■ **Stored data**:
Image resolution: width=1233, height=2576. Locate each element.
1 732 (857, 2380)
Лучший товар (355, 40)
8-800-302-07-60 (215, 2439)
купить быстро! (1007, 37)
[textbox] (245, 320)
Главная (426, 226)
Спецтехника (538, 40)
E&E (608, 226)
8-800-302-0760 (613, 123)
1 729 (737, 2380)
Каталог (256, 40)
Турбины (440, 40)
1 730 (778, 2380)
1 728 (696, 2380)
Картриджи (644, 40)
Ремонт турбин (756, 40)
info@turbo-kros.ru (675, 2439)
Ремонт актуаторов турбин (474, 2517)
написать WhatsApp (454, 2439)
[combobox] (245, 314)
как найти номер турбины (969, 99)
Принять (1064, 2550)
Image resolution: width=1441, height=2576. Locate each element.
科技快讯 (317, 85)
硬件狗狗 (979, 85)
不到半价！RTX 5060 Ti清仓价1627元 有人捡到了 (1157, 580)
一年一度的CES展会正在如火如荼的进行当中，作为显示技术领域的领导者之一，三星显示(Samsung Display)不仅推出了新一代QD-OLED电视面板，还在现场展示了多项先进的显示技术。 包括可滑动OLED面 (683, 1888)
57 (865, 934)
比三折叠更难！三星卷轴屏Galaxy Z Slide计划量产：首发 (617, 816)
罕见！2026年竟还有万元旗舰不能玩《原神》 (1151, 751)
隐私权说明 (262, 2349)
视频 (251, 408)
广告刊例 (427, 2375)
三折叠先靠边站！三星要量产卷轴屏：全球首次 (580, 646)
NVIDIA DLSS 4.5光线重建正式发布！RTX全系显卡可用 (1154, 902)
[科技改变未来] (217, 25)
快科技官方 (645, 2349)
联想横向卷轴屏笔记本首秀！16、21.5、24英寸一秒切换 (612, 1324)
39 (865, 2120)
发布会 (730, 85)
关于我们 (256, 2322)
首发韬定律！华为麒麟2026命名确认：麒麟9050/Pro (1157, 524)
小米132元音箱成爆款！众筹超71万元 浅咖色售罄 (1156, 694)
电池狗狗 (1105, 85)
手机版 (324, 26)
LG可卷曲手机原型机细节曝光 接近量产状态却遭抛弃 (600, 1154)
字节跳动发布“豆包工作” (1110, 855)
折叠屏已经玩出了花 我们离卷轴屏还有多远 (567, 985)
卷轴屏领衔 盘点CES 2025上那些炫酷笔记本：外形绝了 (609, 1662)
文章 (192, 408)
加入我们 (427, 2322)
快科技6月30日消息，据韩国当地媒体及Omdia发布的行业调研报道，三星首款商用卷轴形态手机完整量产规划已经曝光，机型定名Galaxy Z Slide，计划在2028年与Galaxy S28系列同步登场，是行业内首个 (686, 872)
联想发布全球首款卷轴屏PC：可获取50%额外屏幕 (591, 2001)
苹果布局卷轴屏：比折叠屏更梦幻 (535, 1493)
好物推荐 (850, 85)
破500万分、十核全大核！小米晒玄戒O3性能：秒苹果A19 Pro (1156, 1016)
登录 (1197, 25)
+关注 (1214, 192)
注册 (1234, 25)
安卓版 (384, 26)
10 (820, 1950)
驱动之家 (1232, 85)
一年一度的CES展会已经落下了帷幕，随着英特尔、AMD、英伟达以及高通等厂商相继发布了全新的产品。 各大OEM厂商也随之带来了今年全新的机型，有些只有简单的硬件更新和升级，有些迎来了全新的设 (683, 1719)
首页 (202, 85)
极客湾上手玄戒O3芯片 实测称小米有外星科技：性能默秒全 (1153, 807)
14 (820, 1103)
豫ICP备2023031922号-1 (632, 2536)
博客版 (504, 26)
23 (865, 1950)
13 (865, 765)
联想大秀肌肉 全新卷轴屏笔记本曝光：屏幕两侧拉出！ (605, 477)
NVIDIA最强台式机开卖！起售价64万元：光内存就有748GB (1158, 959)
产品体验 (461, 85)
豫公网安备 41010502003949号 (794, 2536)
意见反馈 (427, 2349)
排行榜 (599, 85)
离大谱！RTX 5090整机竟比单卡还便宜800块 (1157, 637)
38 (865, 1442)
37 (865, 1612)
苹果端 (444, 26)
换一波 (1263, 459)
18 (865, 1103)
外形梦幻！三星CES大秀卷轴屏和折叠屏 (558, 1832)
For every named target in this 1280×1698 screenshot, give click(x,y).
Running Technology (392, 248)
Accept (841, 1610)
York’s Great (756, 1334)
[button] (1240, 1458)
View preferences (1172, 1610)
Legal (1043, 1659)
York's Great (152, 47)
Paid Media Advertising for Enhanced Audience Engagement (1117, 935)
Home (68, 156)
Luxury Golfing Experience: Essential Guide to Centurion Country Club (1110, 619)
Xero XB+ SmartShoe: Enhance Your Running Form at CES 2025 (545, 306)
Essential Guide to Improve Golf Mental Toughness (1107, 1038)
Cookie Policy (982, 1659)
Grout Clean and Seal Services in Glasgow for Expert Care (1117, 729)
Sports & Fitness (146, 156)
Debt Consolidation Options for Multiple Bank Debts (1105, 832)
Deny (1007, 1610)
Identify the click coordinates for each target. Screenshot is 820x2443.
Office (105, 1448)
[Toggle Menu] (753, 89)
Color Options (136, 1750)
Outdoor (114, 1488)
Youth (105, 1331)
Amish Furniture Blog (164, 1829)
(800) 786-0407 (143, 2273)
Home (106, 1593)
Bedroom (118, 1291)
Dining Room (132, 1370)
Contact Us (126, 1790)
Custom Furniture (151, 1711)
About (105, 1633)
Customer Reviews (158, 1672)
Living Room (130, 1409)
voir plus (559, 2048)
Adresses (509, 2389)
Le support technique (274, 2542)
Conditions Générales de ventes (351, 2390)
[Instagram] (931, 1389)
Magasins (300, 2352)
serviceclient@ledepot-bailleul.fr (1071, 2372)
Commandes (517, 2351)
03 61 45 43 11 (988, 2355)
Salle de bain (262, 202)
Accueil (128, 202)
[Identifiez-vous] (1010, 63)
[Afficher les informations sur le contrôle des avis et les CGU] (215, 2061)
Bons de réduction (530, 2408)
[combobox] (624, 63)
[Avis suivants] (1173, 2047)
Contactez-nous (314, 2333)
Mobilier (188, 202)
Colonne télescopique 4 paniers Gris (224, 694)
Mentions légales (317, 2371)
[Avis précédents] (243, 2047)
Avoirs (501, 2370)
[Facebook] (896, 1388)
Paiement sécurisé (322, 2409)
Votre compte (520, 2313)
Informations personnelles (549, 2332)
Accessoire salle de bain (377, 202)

■ **WORK INSTRUCTIONS**: Take the line that contains "Votre compte (520, 2313)" and every line after it to the end of the entries above, and reproduce them exactly.

■ **REPLY**:
Votre compte (520, 2313)
Informations personnelles (549, 2332)
Accessoire salle de bain (377, 202)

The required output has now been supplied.